Upon startup, my code does:
ncclGetUniqId()
on just rank 0 and broadcasts the id to all 3 processes with OpenMPI. I have checked and all 3 nodes correctly get the id. then each node does:
ncclCommInitRank()
I have done this 3 different ways. The first is just calling
ncclCommInitRank()
The second is with:
ncclConfig_t config = NCCL_CONFIG_INITIALIZER;
config.blocking = 1;
ncclCommInitRankgConfig(nccl_comm);
The third is with:
ncclConfig_t config = NCCL_CONFIG_INITIALIZER;
config.blocking = 0;
ncclCommInitRankgConfig(nccl_comm);
ncclResult_t state;
do {
ncclCommGetAsyncError(nccl_com, &state);
} while (state!=ncclSuccess);

I presume that the first two create a blocking communicator and the third creates a nonblocking communicator. I actually don’t need a nonblocking communicator and prefer a blocking communicator.

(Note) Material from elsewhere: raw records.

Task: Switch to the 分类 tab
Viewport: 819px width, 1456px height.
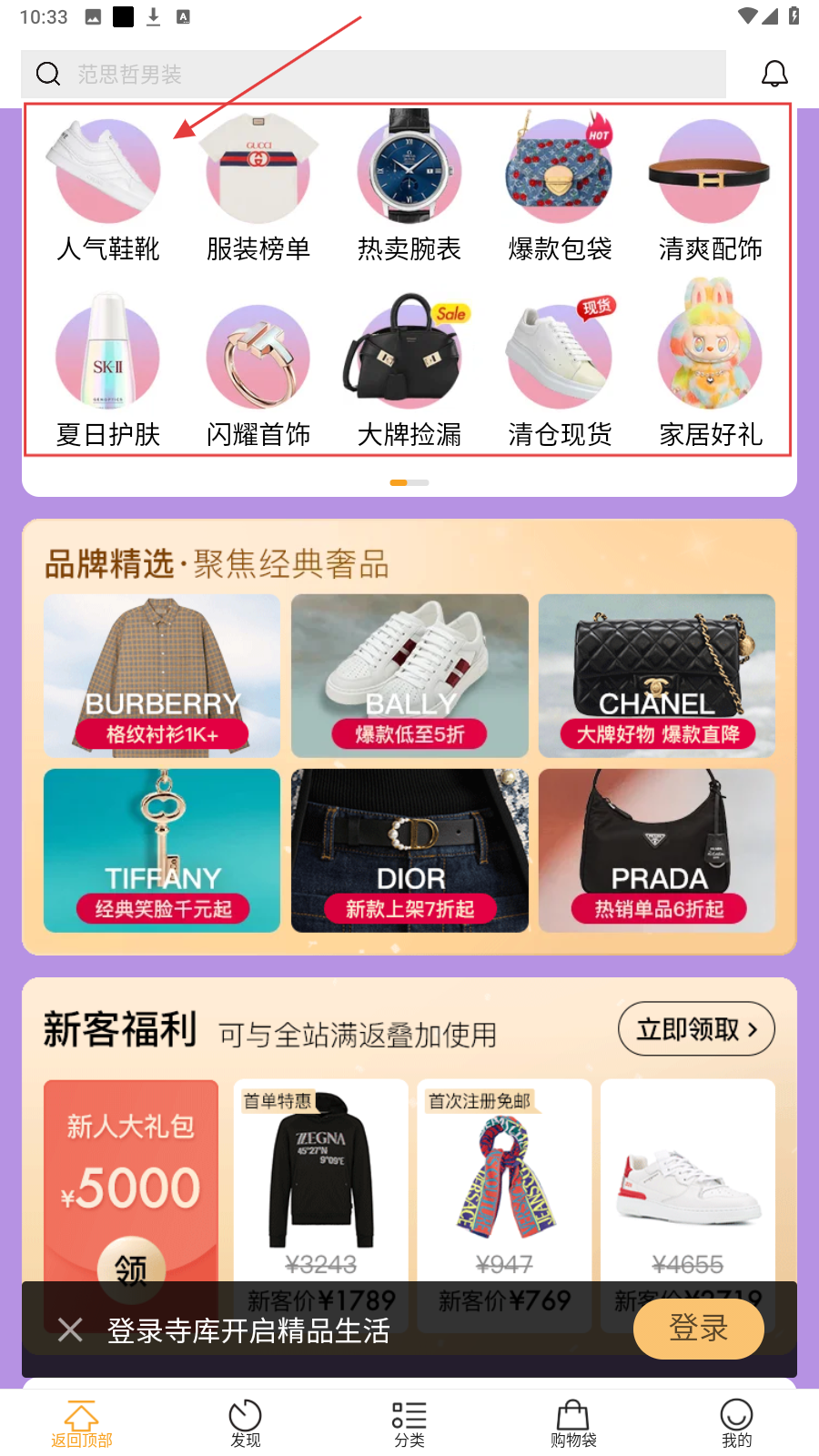Action: [x=410, y=1422]
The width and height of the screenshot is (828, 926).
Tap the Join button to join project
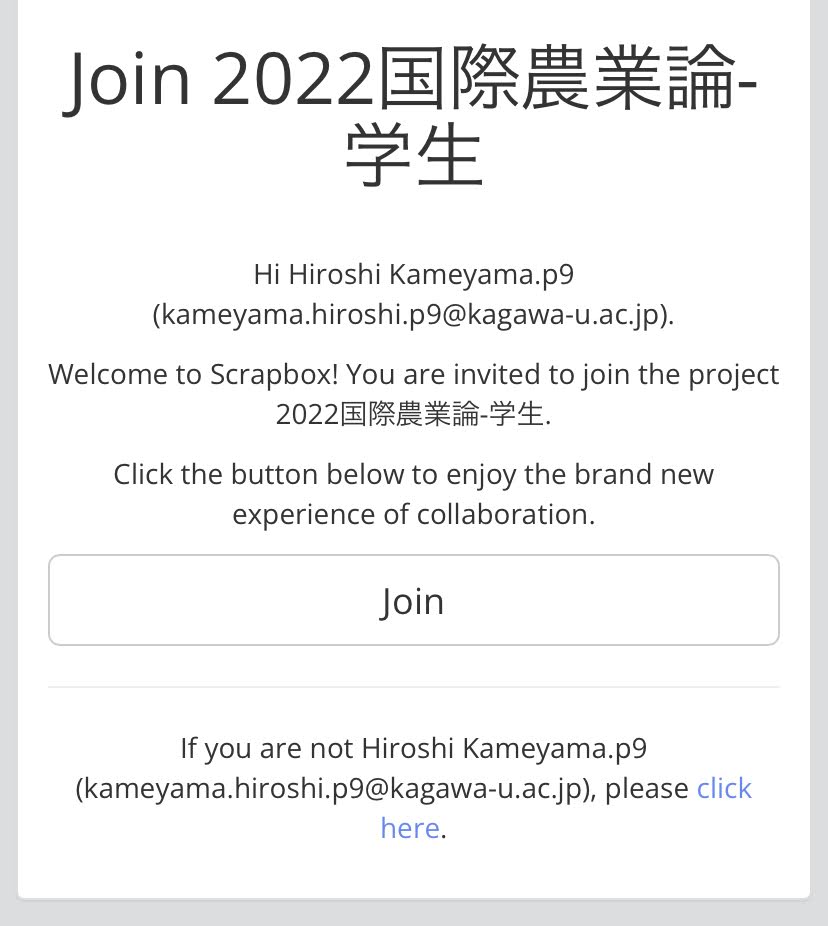click(413, 600)
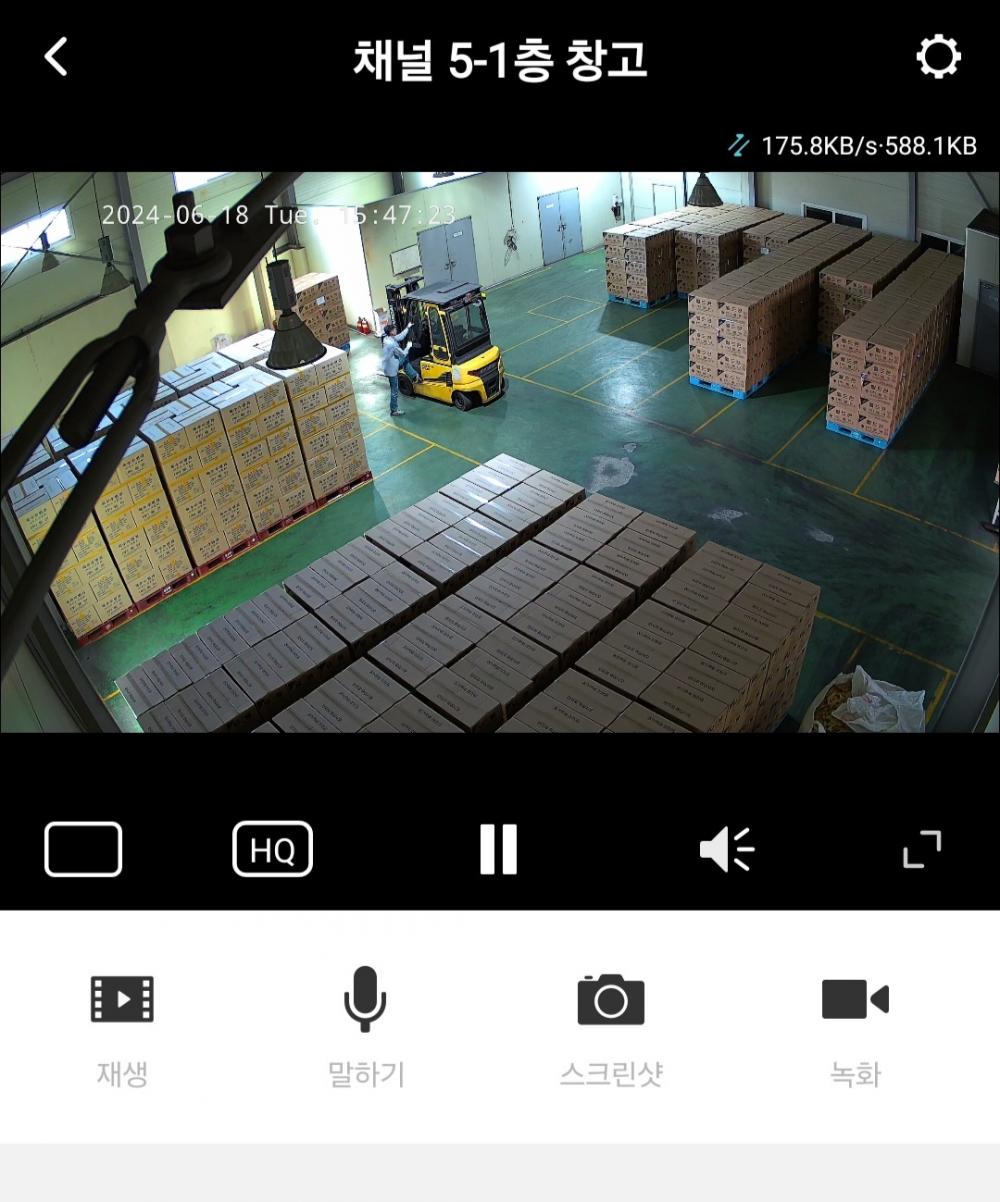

I have a single stream which I create (on all 3 nodes) with:

cudaStreamCreate(&foreground_stream);

After this, the only other NCCL calls I make are to:

ncclAllReduce() with ncclSum and ncclFloat

For debugging purposes I do:

printf(“A %d\n”, my_rank);
cudaStreamSynchronize(foreground_stream);
printf(“B %d\n”, my_rank);
ncclAllReduce();
printf(“C %d\n”, my_rank);
ncclCommFinalize(nccl_comm);
printf(“D %d\n”, my_rank);
// begin this part only done with nonblocking communicators
ncclResult_t state;
do {
ncclCommGetAsyncError(nccl_comm, &state);
} while (state!=ncclSuccess);
/ end this part only done with nonblocking communicators
print(“E %d\n”, my_rank);
cudaStreamSynchronize(foreground_stream);
printf(“F %d\n”, my_rank);

In all cases, it prints A, B, C, D, and E on all 3 nodes for the first 18 calls and then on the 19th, it prints A, B, C, and D on all 3 nodes and then hangs.

The same thing happens with all 3 way I create the communicator.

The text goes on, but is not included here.